## WHAT TO PRODUCE
Transcribe exactly the lines that fall between the one holding "has height=745, width=1000." and the one holding "Task: Click the Real Time Clock info icon", inclusive, from the entries below.

Data records:
#####
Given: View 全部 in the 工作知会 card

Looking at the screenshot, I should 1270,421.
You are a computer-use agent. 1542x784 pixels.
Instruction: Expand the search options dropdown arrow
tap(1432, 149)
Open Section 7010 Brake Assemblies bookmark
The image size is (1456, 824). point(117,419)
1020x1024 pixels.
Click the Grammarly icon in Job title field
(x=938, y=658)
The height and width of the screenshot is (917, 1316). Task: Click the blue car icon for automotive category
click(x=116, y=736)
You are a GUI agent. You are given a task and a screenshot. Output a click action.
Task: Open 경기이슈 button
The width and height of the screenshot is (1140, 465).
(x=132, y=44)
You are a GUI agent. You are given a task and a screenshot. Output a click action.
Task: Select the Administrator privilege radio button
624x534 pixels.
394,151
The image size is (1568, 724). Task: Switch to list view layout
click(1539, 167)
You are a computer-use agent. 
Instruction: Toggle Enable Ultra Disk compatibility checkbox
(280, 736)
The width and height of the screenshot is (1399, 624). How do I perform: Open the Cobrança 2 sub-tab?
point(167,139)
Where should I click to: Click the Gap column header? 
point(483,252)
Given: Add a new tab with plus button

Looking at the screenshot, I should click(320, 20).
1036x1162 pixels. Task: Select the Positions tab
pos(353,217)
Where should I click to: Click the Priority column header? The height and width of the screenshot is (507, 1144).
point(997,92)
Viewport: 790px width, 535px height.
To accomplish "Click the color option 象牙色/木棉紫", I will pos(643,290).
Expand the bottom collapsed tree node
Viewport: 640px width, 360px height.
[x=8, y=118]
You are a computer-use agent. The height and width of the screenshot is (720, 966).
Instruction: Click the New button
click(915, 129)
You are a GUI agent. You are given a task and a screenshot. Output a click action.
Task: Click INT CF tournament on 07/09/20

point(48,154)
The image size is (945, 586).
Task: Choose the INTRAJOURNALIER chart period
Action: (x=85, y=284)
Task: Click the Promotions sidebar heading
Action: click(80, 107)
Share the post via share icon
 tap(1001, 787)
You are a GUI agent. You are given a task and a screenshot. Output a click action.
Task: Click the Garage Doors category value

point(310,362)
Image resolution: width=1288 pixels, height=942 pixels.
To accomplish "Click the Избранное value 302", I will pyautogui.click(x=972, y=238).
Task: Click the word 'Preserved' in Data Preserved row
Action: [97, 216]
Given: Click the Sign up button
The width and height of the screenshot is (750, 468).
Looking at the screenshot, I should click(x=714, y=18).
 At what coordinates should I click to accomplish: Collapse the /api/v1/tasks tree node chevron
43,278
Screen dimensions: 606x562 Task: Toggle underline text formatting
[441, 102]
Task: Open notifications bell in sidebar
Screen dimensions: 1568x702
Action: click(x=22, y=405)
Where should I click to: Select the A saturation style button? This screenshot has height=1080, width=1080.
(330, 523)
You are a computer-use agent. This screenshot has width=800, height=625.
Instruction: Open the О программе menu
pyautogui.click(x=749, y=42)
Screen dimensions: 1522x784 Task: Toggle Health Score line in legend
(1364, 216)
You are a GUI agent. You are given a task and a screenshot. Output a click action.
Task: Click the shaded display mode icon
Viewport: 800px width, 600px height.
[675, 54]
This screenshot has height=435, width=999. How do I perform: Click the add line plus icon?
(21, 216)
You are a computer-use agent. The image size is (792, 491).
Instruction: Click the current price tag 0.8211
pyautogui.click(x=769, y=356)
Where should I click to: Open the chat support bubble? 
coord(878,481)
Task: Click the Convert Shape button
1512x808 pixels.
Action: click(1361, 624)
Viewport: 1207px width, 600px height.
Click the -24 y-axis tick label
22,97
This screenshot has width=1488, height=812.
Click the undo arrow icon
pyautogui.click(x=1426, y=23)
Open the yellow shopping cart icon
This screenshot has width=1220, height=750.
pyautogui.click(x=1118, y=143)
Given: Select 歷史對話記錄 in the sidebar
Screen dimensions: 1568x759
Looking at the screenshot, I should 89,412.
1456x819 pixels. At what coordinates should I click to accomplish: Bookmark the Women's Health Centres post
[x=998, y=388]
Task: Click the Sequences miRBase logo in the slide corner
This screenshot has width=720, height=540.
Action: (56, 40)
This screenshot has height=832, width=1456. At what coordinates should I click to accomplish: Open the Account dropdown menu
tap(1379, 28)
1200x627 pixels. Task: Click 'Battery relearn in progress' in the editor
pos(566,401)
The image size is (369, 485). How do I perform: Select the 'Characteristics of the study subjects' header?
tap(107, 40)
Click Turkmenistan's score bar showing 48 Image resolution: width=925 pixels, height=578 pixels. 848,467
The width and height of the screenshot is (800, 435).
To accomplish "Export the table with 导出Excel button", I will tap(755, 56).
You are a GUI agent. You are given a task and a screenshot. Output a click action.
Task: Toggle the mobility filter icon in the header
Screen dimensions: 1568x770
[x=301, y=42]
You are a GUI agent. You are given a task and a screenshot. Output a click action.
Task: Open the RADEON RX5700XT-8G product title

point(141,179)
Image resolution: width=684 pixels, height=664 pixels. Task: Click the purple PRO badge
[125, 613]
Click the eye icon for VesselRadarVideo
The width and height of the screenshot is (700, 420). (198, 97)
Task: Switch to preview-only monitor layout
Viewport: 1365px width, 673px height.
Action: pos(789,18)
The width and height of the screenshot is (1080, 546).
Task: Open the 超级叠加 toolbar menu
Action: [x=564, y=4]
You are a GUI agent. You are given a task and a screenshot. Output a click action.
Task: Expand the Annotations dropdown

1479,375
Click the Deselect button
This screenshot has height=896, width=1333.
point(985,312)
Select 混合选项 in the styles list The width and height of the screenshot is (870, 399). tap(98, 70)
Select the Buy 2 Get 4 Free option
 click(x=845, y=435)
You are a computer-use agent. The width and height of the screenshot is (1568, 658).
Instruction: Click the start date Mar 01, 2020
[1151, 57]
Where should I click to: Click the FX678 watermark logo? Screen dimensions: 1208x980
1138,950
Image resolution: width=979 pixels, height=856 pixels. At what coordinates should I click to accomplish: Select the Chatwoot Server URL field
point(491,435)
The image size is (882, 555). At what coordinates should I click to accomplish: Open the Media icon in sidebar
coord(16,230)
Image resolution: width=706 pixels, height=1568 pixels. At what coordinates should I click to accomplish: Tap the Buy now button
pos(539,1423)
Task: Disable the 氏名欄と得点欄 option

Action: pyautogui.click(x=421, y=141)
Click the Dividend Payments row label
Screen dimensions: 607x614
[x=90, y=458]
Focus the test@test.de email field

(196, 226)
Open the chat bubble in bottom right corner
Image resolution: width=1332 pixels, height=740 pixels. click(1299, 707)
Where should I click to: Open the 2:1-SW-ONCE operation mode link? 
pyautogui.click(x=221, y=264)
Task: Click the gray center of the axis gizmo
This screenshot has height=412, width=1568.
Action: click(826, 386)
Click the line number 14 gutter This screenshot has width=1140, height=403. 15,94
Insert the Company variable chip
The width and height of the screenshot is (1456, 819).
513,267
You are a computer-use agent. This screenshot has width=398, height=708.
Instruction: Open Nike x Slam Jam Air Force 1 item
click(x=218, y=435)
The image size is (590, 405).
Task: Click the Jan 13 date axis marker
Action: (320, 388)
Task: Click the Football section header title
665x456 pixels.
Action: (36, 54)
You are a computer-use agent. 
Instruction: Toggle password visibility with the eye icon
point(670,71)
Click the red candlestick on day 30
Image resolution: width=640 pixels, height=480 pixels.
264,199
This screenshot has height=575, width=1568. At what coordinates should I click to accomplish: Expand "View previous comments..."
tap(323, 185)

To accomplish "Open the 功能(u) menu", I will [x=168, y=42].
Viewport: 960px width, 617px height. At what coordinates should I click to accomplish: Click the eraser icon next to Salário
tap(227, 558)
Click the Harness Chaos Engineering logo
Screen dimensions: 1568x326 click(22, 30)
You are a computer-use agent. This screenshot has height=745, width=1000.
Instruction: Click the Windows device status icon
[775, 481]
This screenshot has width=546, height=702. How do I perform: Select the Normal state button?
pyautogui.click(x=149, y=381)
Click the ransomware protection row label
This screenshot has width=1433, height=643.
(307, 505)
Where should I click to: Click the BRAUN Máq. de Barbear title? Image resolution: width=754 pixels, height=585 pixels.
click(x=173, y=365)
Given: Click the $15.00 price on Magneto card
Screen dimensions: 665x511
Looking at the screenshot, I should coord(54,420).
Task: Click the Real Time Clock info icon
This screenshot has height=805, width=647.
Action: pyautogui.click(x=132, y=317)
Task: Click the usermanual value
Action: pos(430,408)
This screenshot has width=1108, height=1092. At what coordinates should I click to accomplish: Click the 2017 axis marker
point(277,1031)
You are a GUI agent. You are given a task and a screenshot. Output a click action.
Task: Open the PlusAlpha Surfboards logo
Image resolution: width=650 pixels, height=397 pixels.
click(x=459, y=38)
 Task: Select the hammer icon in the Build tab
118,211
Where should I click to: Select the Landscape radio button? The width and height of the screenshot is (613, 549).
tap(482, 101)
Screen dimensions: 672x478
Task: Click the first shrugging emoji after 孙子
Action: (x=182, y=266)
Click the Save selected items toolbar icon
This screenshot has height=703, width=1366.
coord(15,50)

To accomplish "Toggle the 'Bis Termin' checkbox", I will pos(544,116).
#####
## FINISHED EXERCISE
You are a computer-use agent. This screenshot has height=745, width=1000.
Instruction: Click the Windows device status icon
[775, 481]
This screenshot has width=546, height=702. How do I perform: Select the Normal state button?
pyautogui.click(x=149, y=381)
Click the ransomware protection row label
This screenshot has width=1433, height=643.
(307, 505)
Where should I click to: Click the BRAUN Máq. de Barbear title? Image resolution: width=754 pixels, height=585 pixels.
click(x=173, y=365)
Given: Click the $15.00 price on Magneto card
Screen dimensions: 665x511
Looking at the screenshot, I should coord(54,420).
Task: Click the Real Time Clock info icon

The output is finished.